In accordance with Section 8 of the Unfair Dismissals Acts, 1977 - 2015,following the referral of the complaint to me by the Director General, I inquired into the complaint and gave the parties an opportunity to be heard by me and to present to me any evidence relevant to the complaint.

This matter was heard by way of remote hearing pursuant to the Civil Law and Criminal Law (Miscellaneous Provisions) Act, 2020 and S.I. 359 of 2020, which designates the WRC as a body empowered to hold remote hearings.

At the hearing the parties were advised that, in accordance with the Workplace Relations (Miscellaneous Provisions) Act 2021, hearings before the Workplace Relations Commission are now held in public and, in most cases, decisions are no longer anonymised. The parties are named in the heading of the decision. For ease of reference, the generic terms of Complainant and Respondent are used throughout the text.

The parties were also advised that the Workplace Relations (Miscellaneous Provisions) Act 2021 grants Adjudication Officers the power to administer an oath or affirmation. All participants who gave evidence were sworn in. Both parties were offered, and availed of, the opportunity to cross-examine the evidence.

Background:

The Complainant commenced her employment with the Respondent on 1 May 2017. Her employment terminated on 22 October 2021.
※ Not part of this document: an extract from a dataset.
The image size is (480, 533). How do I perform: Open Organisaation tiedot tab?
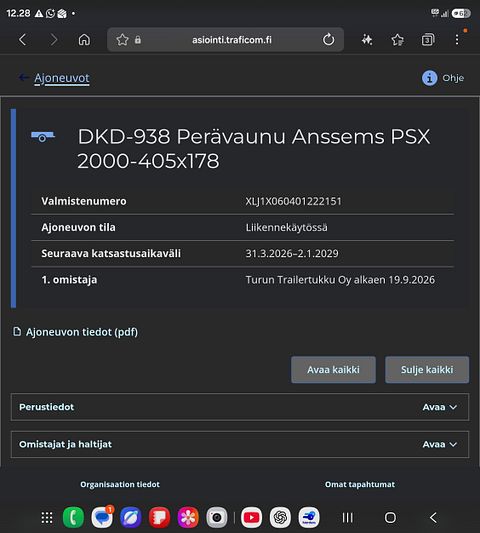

The Complainant referred her complaint to the Director General of the WRC on 15 March 2022 alleging that she was unfairly dismissed.

Summary of Respondent’s Case:

The Respondent raised a preliminary matter of the Complainant’s employment status. The Respondent asserted that the Complainant was a director and not an employee of the Respondent.

The Respondent submits that that company directors, such as the Complainant, should be treated as office holders, on the basis that a company director holds that position as an office holder under the constitution of the company and has duties to the company under the Companies Act 2014 and pursuant to company law generally. The fact that someone can claim to be a director of a company does not entail or imply that that person is also an “employee” by virtue of that position. It is perfectly possible to act as a director of a company and have no rights under employment law.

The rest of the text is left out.